[Dataset records]
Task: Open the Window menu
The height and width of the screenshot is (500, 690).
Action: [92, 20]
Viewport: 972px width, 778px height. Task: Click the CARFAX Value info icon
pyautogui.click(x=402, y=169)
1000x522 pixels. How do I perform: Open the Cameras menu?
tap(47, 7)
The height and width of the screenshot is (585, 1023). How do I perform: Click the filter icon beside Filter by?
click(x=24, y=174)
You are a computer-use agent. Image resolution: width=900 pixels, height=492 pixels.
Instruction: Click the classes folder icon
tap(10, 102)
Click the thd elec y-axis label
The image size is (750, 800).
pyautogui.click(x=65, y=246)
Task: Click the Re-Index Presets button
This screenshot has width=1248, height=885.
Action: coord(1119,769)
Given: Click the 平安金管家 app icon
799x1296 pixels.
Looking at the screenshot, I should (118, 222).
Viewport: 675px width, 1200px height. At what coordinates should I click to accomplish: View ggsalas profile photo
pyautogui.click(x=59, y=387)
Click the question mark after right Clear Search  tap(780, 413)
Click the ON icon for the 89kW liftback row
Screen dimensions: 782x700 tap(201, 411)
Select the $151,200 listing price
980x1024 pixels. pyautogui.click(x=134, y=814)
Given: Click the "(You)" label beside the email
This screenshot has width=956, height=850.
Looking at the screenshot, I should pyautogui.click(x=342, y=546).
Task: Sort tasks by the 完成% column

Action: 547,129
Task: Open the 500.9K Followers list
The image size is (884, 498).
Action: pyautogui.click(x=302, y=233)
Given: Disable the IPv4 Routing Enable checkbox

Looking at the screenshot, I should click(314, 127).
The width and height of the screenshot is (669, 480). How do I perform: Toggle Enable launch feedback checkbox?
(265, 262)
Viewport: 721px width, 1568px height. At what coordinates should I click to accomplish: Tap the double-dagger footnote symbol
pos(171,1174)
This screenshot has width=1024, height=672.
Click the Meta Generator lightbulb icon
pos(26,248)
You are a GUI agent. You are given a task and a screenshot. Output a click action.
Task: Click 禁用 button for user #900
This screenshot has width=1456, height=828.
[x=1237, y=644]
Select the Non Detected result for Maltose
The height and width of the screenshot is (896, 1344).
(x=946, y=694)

### Exercise directions
Copy down the complete data exactly as supplied.

### Solution to the problem
Task: Open the Window menu
The height and width of the screenshot is (500, 690).
Action: [92, 20]
Viewport: 972px width, 778px height. Task: Click the CARFAX Value info icon
pyautogui.click(x=402, y=169)
1000x522 pixels. How do I perform: Open the Cameras menu?
tap(47, 7)
The height and width of the screenshot is (585, 1023). How do I perform: Click the filter icon beside Filter by?
click(x=24, y=174)
You are a computer-use agent. Image resolution: width=900 pixels, height=492 pixels.
Instruction: Click the classes folder icon
tap(10, 102)
Click the thd elec y-axis label
The image size is (750, 800).
pyautogui.click(x=65, y=246)
Task: Click the Re-Index Presets button
This screenshot has width=1248, height=885.
Action: coord(1119,769)
Given: Click the 平安金管家 app icon
799x1296 pixels.
Looking at the screenshot, I should (118, 222).
Viewport: 675px width, 1200px height. At what coordinates should I click to accomplish: View ggsalas profile photo
pyautogui.click(x=59, y=387)
Click the question mark after right Clear Search  tap(780, 413)
Click the ON icon for the 89kW liftback row
Screen dimensions: 782x700 tap(201, 411)
Select the $151,200 listing price
980x1024 pixels. pyautogui.click(x=134, y=814)
Given: Click the "(You)" label beside the email
This screenshot has width=956, height=850.
Looking at the screenshot, I should pyautogui.click(x=342, y=546).
Task: Sort tasks by the 完成% column

Action: 547,129
Task: Open the 500.9K Followers list
The image size is (884, 498).
Action: pyautogui.click(x=302, y=233)
Given: Disable the IPv4 Routing Enable checkbox

Looking at the screenshot, I should click(314, 127).
The width and height of the screenshot is (669, 480). How do I perform: Toggle Enable launch feedback checkbox?
(265, 262)
Viewport: 721px width, 1568px height. At what coordinates should I click to accomplish: Tap the double-dagger footnote symbol
pos(171,1174)
This screenshot has width=1024, height=672.
Click the Meta Generator lightbulb icon
pos(26,248)
You are a GUI agent. You are given a task and a screenshot. Output a click action.
Task: Click 禁用 button for user #900
This screenshot has width=1456, height=828.
[x=1237, y=644]
Select the Non Detected result for Maltose
The height and width of the screenshot is (896, 1344).
(x=946, y=694)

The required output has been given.